The government has put forth two entities to undertake stressed assets from banks and subsequently market them. This is where the NARCL and the India Debt Resolution Company Ltd (IDRCL) come in. Incorporated under the Companies Act, NARCL plans to obtain stressed assets worth around Rs 2 lakh crore from diverse commercial banks in numerous phases. This entity will be chiefly owned by Public Sector Banks (PSBs), holding 51% of ownership.
Meanwhile, IDRCL’s primary function will be marketing these stressed assets. Its ownership distribution allows for maximum 49% stake by PSBs and Public Financial Institutes (FIs). The remaining 51% will fall under the jurisdiction of private-sector lenders. The synchronized operations of NARCL and IDRCL translate into the new bad bank structure.
Reasoning Behind the NARCL-IDRCL Structure
In the quest to resolve stressed assets, current ARCs have demonstrated usefulness, especially concerning smaller value loans. Mechanisms like the Insolvency and Bankruptcy Code (IBC) also have proven effective in this endeavor. However, given the significant volume of legacy NPAs, more alternative options were needed, prompting the announcement of the NARCL-IRDCL structure in the Union Budget 2021.
Functioning and Guarantee of NARCL-IDRCL
The operation begins with NARCL buying bad loans from banks, with 15% paid in cash and the remaining 85% as Security Receipts. With IDRCL’s assistance, these assets are sold, and commercial banks are compensated. If NARCL fails to sell or sells at a loss, the government guarantee is invoked. The amount provided by the government serves to fill the financial gap. This Rs 30,600 crore guarantee is valid for five years.
Understanding Bad Banks
A bad bank, either an Asset Reconstruction Company (ARC) or an Asset Management Company (AMC), takes over commercial banks’ bad loans, manages them, and recovers the money over time. It aids in clean up of balance sheets and resolution of problematic loans while not involving in lending or deposit-taking.
Impact of Bad Bank
Setting up a bad bank can be beneficial for commercial banks struggling with high NPA levels as it allows them to shed their toxic assets in one go, boosting profits. However, there are concerns from a government and taxpayer perspective since the money involved originates from taxpayers.
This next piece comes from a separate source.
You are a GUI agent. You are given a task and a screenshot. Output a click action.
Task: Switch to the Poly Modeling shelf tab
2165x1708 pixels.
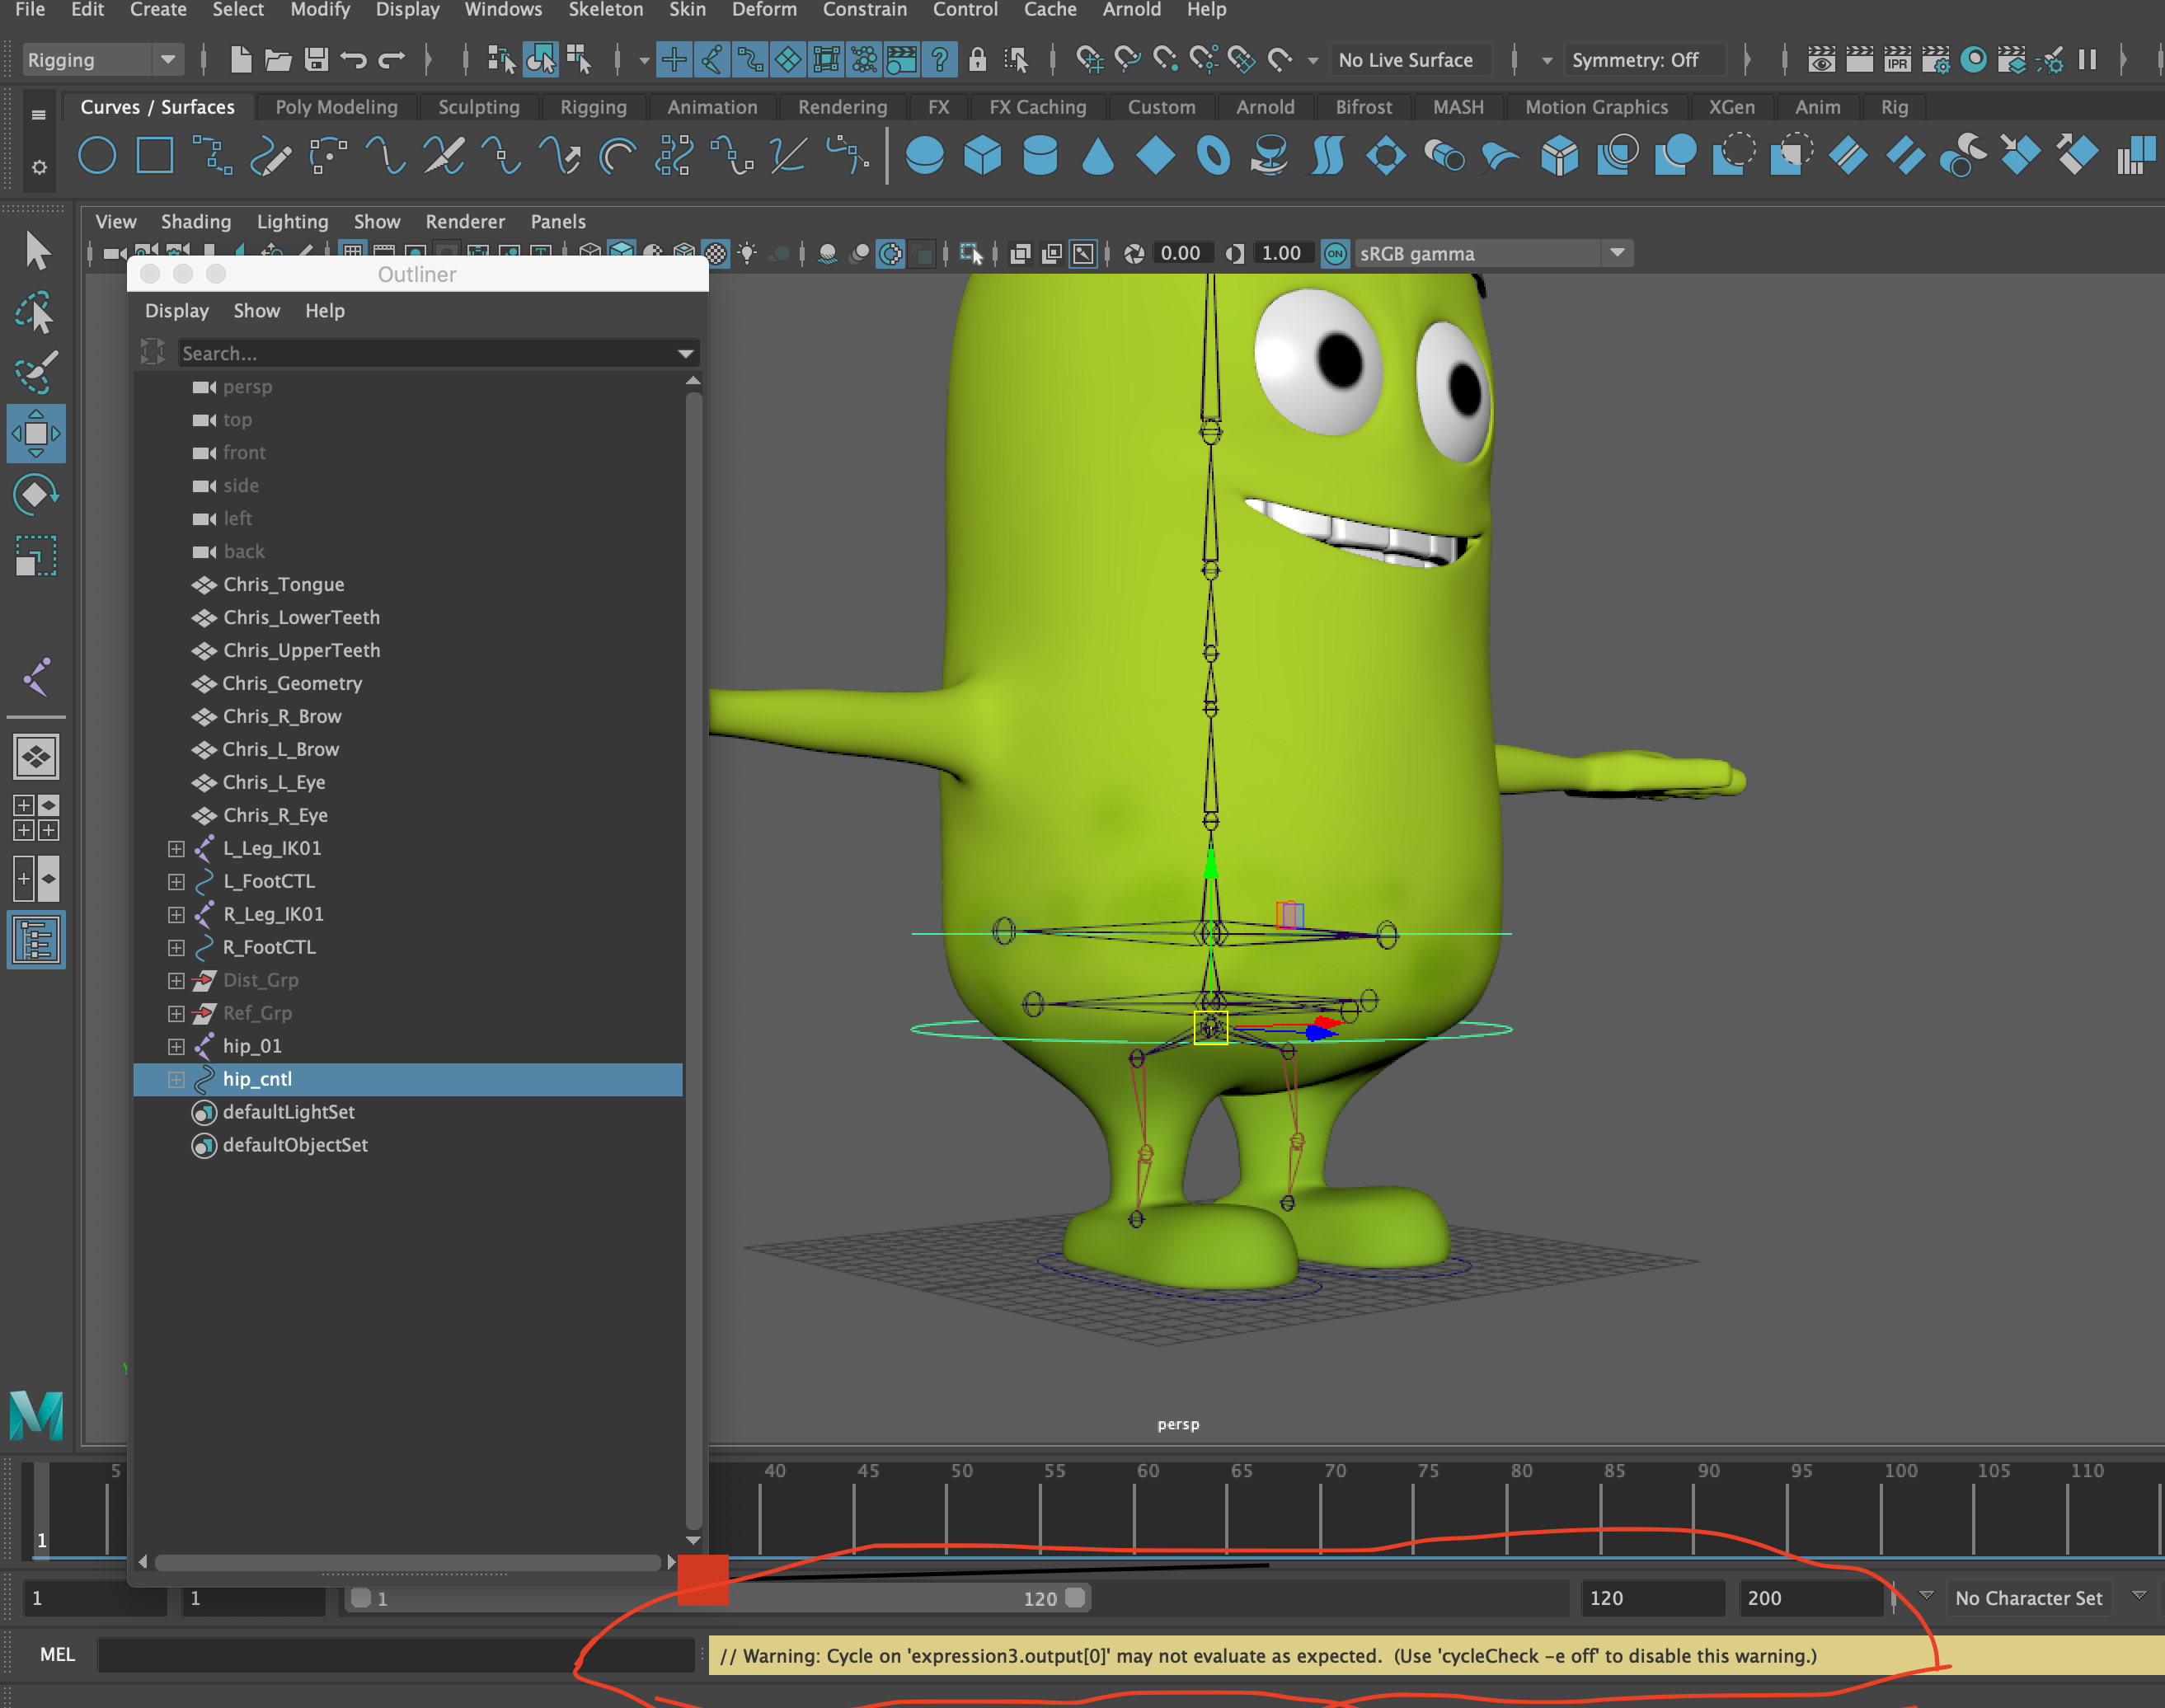(x=336, y=107)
The only sustainable solution lies in improving the lending operation in PSBs.
Moving Forward
While a bad bank is a step towards resolving the issues at hand, tackling the underlying structural problems in the banking system and initiating relevant reforms are the keys to a long-term solution. Public Sector Banks must operate independently from political influence to maintain creditable professionalism and prudential norms in lending.